At a zebra crossing just outside the park a lady tripped on a tram rail and fell, with a very loud "AIIIE!" sound.  I've read a lot about how people don't really care in this city, about how you shouldn't expect any help if anything bad happens.  Within seconds, there was a little swarm of people around the fallen lady, cars stopped to see if she was ok, and one car parked diagonally across that side of the road to put a safe barrier between her and the traffic.  I did not see the end of this episode but I found it very heartening.  People are the same everywhere, I think, and some will always care.

This morning I sat up a hill while the Boy slept (yes, working on a Sunday - his parents were running the 20K) and waited for the front-runners to pass on the Avenue de Tervueren.  I nearly cried when the first runners passed, to cheers and applause, between two competing samba bands.  Not sure why, it just seemed such a bloody big achievement on such a fucking hot day to pass the 17K marker only 55 minutes after they started.
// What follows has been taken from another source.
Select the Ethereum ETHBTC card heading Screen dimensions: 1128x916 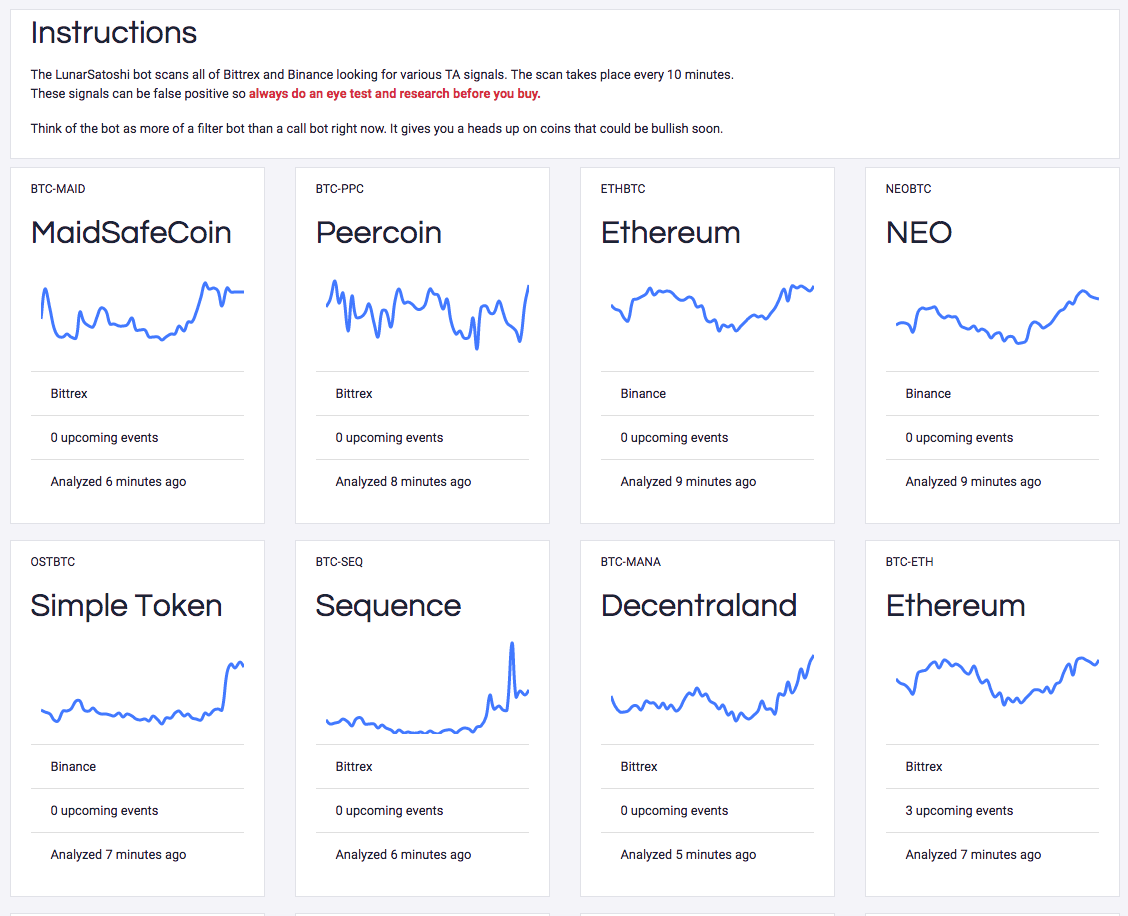click(670, 233)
Later we waited by the road for the Boy's parents to pass us and I was overwhelmed with respect for the thousands and thousands and thousands of people, wet and red and shiny, struggling uphill towards and past us.  I was also a bit overwhelmed by the heat by this point so went and had a nice cup of tea.
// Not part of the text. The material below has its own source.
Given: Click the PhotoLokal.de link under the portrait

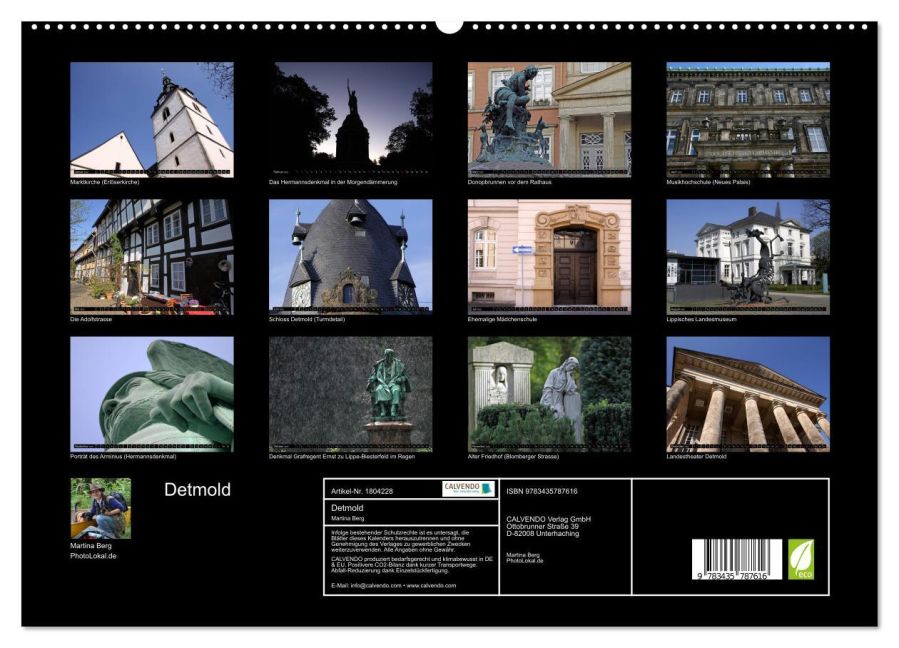Looking at the screenshot, I should tap(93, 555).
One thing I decided, when I was up that hill sitting between two samba bands...I really want to play with them. 


 


Friday, 25 May 2012

Telling Myself Off

Right then.  Now then.  First of all, stop being a fucking whinger.  (That's directed at me, not you, lovely reader.)  Yes, we all know you have problems, you and loads of other people.  So you have a funny head, so fucking what.  It's all you have to work with, so work with it.
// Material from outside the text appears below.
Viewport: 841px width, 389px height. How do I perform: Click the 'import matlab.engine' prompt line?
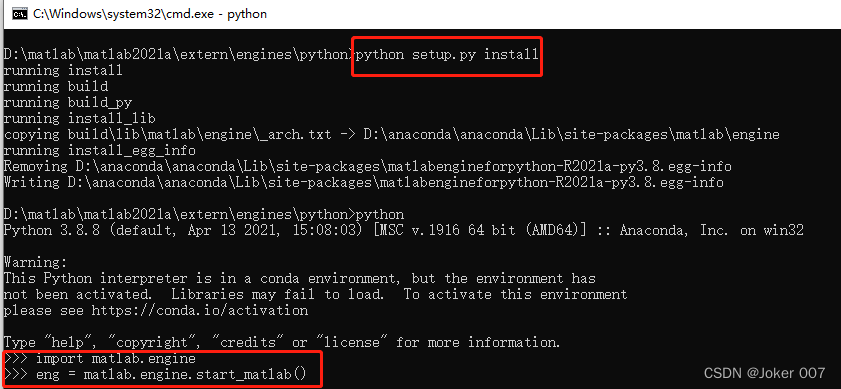(x=100, y=358)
Today I got a call from an agency that specialises in recruiting staff that have English as a first language.  They do rather like it if you have other languages but are aware that I'm not exactly firing on that cylinder yet.  And so, I go in for a Big Test thing in about ten days.  No guarantee it will lead to work but at least they were encouraging.  (Which another agency was not, sending me a bafflingly-worded, discouraging standard message from a fucking trainee.  A trainee?  I eat trainees for elevenses.)

So, seeing as language seems to be the problem here (and there's me getting 100% in my first French exam in 1973; where did it all go wrong?) I need to take that particular bull by the balls.

1.  Enrol on a language course.  Invest good money in this, it is going to furnish your future.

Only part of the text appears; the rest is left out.